The Lincoln Highway
“How easily we forget – we in the business of storytelling – that life was the point all along.” So says an older gentleman in this book, a professor, as he sets out on an unplanned adventure. Though he is a minor character, his quote is key.
After spending much of this book wondering what the point of it actually is, I suspect it’s that. Life. The process. The journey.
The year is 1954. Two brothers leave their foreclosed-upon farm in Nebraska heading for California, where 18-year-old Emmet plans to buy, renovate, and resell houses for the state’s rapidly growing population, while his 8-year-old brother Billy hopes to find their mother, who ran off when he was an infant.

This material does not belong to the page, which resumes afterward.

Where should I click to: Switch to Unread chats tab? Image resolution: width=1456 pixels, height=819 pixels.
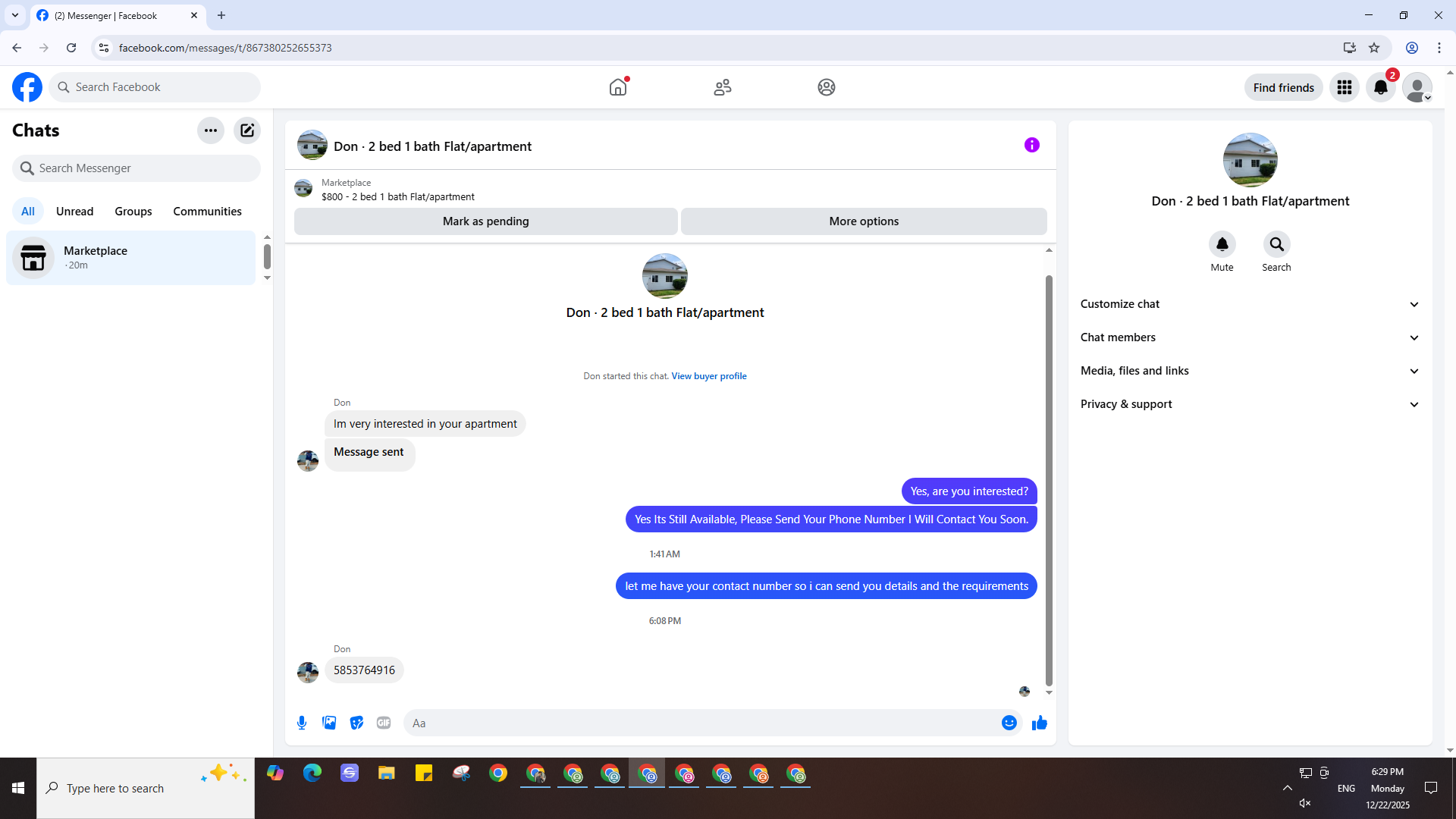(74, 212)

Things immediately grow complicated when two other 18-year-olds, escapees from the juvenile detention facility from which Emmet has just been released, stow away. Suddenly the brothers are headed east to New York, thanks to the whim of one of the stowaways and Emmet’s good heart. What follows is one complication to their progress after another.
I adored this author’s previous book, A GENTLEMAN IN MOSCOW. It, too, was about living and adapting and following dreams, though set in a hotel in Russia, where the protagonist was being held under house arrest. In that book, every character had a purpose. Here, I’m not sure.
The side characters in THE LINCOLN HIGHWAY are delightful. Necessary? I don’t know. In hindsight, I see that the three I have in mind were all searching for a meaningful life, as well. During the reading, I was never quite sure. I’m still not sure about the relevance of the title. Anyone out there know?
So no, I didn’t entirely get THE LINCOLN HIGHWAY. But how not to give a book as elegantly written, as intricately researched, as peopled with rich, well-defined characters and as perfect in capturing a slice of America in the 1950s as a book can get, five stars?